> **Problem details**
Copy out, unchanged, the entries below from the "Retweet the first" line to the final line. Omit pictures.

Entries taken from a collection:
######

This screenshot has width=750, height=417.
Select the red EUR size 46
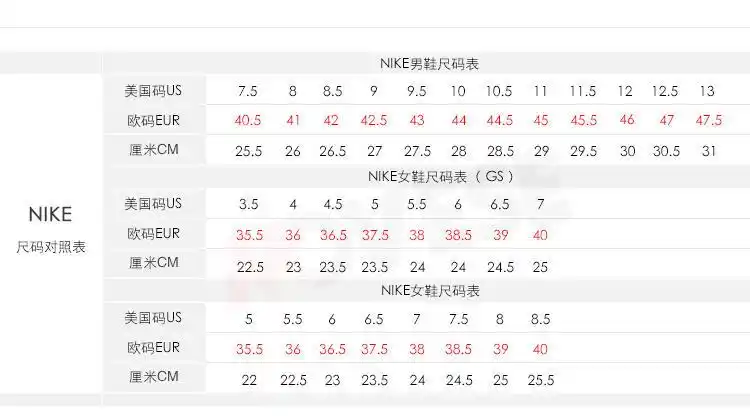tap(626, 120)
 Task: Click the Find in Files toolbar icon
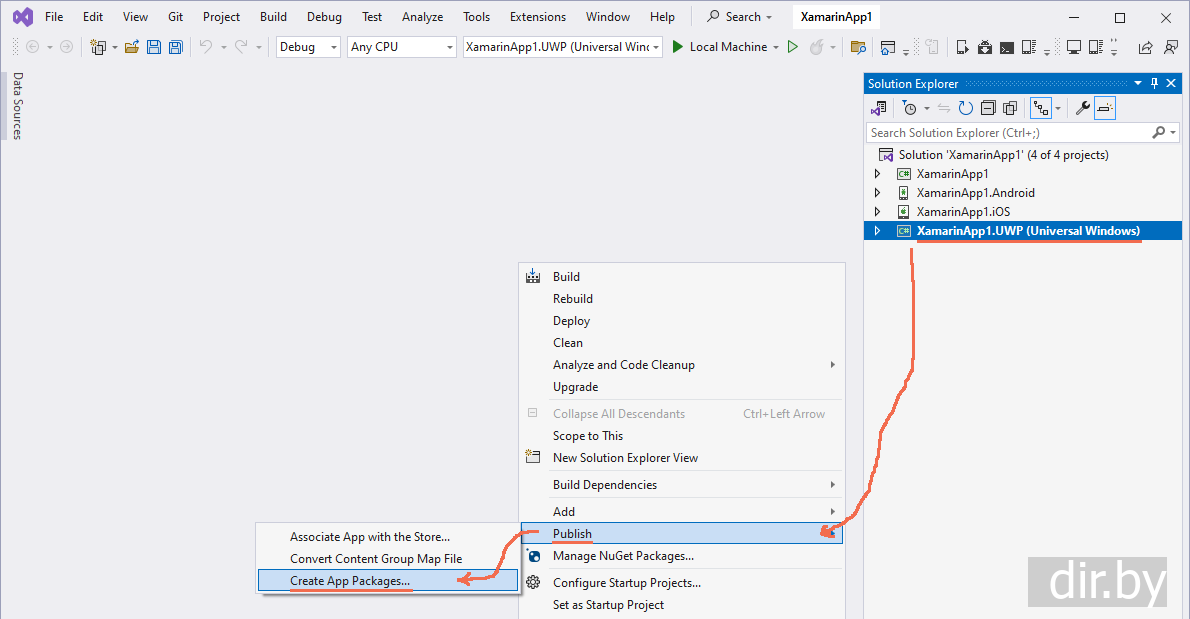click(857, 47)
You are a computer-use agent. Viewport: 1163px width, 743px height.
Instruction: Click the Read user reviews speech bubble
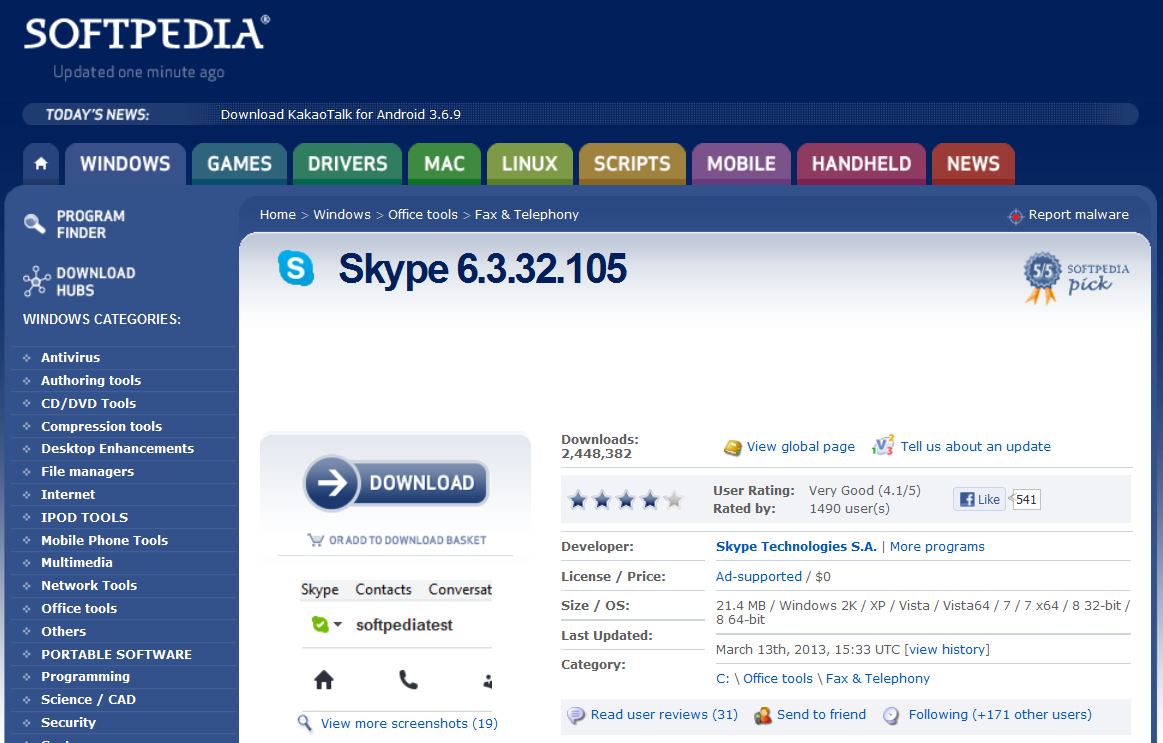tap(576, 715)
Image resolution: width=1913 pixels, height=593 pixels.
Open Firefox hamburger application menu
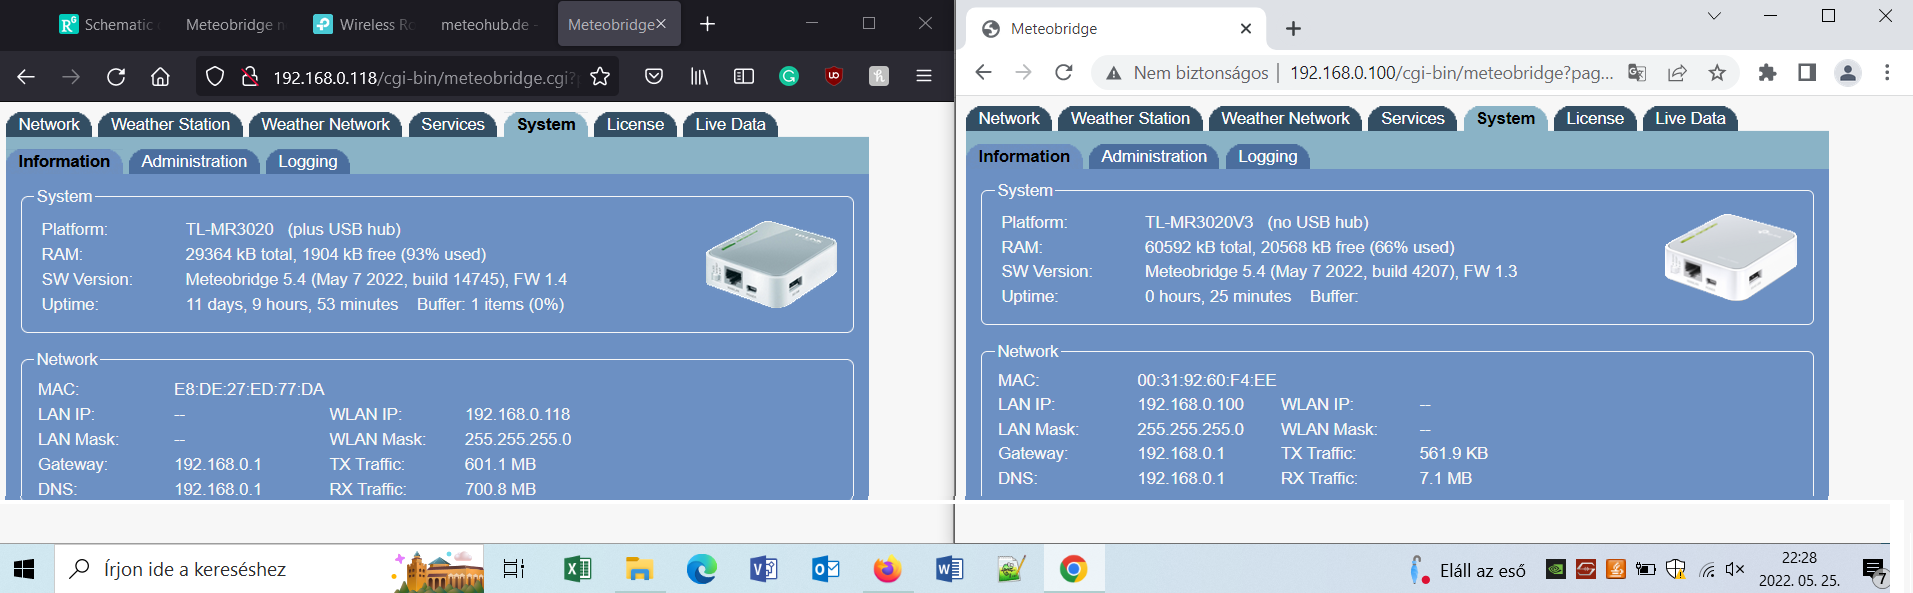click(924, 77)
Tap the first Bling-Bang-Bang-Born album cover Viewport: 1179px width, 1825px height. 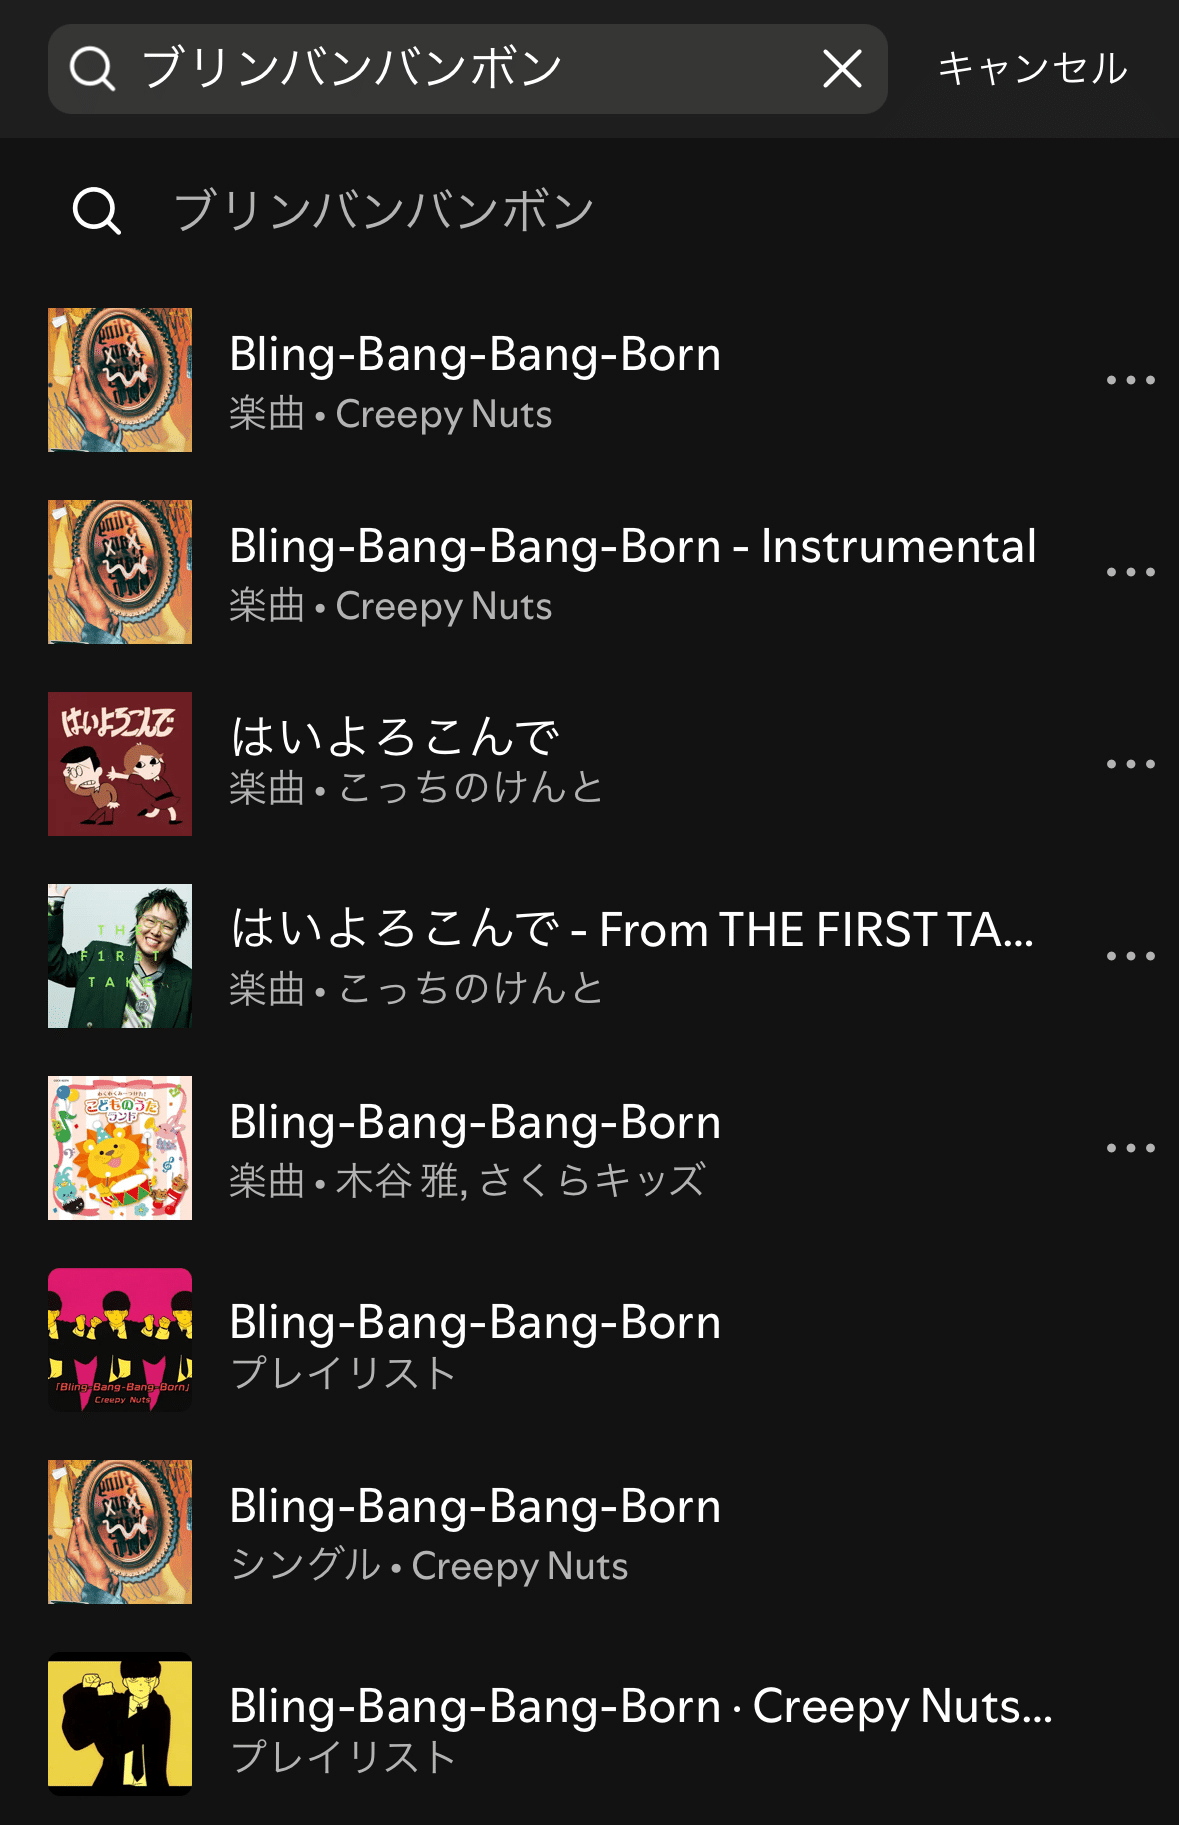coord(120,380)
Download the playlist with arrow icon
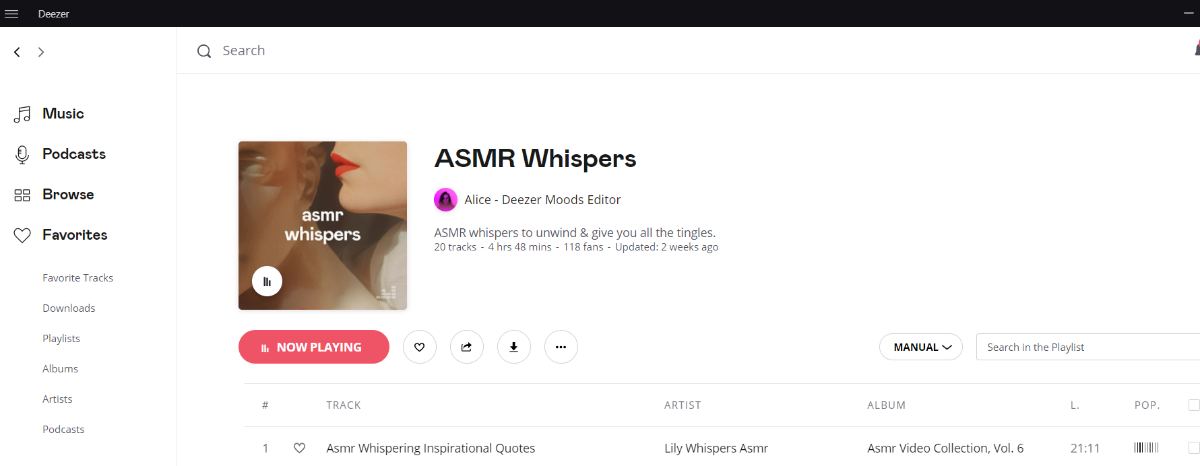Screen dimensions: 1200x466 pyautogui.click(x=514, y=347)
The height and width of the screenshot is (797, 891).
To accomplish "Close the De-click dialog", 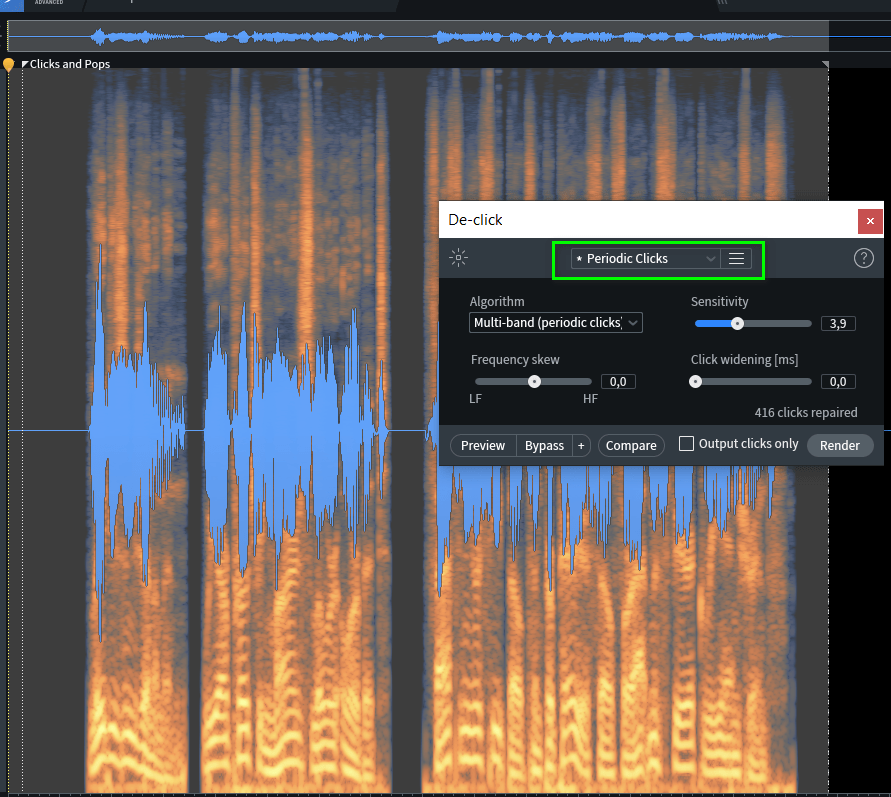I will point(870,220).
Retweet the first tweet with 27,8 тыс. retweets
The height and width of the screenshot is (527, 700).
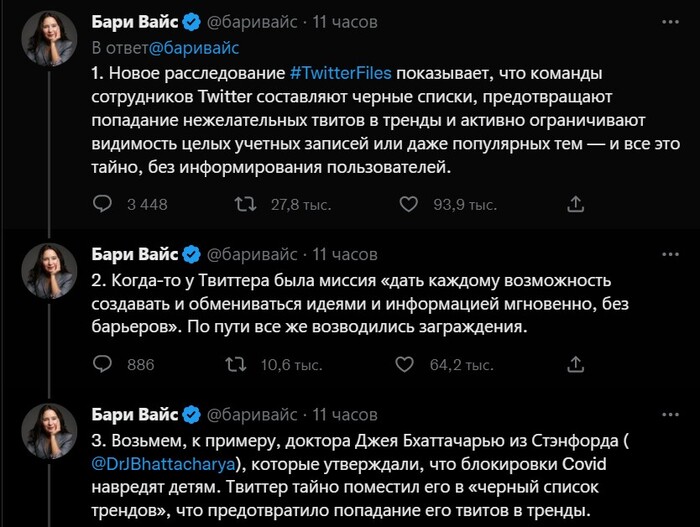click(243, 204)
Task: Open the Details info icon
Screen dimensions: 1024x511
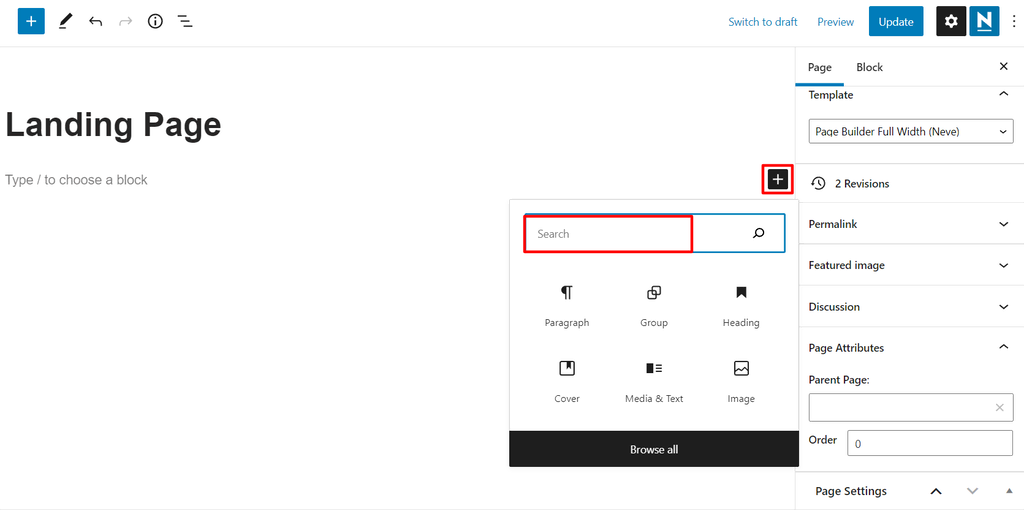Action: (x=155, y=22)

######

> **Output below**
Retweet the first tweet with 27,8 тыс. retweets
The height and width of the screenshot is (527, 700).
click(243, 204)
Task: Open the Details info icon
Screen dimensions: 1024x511
Action: (x=155, y=22)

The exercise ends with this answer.